Over the years, radiotherapy concepts have changed, so it is useful for limited forms of illness, and chemotherapy is required for advanced stages of the disease. The optimum response time is not well defined due to the indolent nature of MALT gastric lymphoma. It should be noted that the side effects of current radiotherapy are not significant because the studies conducted so far included a small number of patients [48].
Chemotherapy and immunotherapy
Chemotherapy and Rituximab immunotherapy could be used in all stages of the disease or a combination of both.
Over the time, studies have shown that the combination of Rituximab (anti-CD20 monoclonal antibodies) and oral alkylating agents (Chlorambucil, Cyclophosphamide) or purine nucleoside analogs (Cladribine, Fludarabine) have superior results in the remission of the disease and survival rates [49]. For those patients with massive tumoral masses, histological transformation or unfavorable International Prognostic Index, an aggressive chemotherapy regimen which contains Anthracycline should be used [49].
New molecules take the place of these agents, bendamustine being a good option treatment for a young patient diagnosed with gastric MALT lymphoma. More clinical trials for proteasome inhibitors such as bortezomib are necessary to discover the right dose to prevent the side effects (hematological and polyneuropathy toxicity).
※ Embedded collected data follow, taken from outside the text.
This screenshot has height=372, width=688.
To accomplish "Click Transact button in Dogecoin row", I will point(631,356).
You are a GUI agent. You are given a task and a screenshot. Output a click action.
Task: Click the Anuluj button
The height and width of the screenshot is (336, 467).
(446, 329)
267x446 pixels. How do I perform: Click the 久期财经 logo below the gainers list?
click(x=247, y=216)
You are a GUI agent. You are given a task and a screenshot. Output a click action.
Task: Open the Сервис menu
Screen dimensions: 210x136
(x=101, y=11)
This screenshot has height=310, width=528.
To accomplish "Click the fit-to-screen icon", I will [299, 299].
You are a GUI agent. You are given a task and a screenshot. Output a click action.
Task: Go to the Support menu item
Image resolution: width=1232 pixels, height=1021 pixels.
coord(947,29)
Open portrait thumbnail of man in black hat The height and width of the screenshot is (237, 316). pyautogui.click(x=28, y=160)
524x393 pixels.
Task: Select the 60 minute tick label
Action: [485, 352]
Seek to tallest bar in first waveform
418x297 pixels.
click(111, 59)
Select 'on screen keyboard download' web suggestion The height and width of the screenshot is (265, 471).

In MALT lymphoma, immunomodulators like lenalidomide alone or combined with rituximab can also be used but more clinical trials are necessary [4].
Gastric MALT lymphoma therapeutic algorithm [37]:
:Stage IE
HP+→Eradication Therapy→Radiation
HP-→Radiation Chemotherapy or Surgery
Stage IE2/IIE:
HP+→Radiation ± Eradication Therapy → Chemotherapy
HP-→Radiation→Chemotherapy
StageIIE2/IIIE/IVE:
HP±→Chemotherapy ± Eradication Therapy.
Conclusions
Primary gastric lymphoma remains a rare pathology. Histologically, the majority of PGL are MALT and DLBCL lymphoma. MALT lymphoma is related to Helicobacter pylori infection.
Regression of gastric MALT lymphoma can be done in the early stages of the disease by eradication therapy.
The majority of cases with MALT lymphoma are cured by eradication therapy, but there are cases that need to be treated with rituximab alone or in combination with other drugs.
It is essential to do a proper endoscopic follow-up and monitor the histological regression using the GELA scoring system to prevent the histological transformation and distant spreading.
Even if this pathology is rare, more clinical trials are required to discover new molecules to cure it.
Conflict of Interest
The authors confirm that there are no conflicts of interest.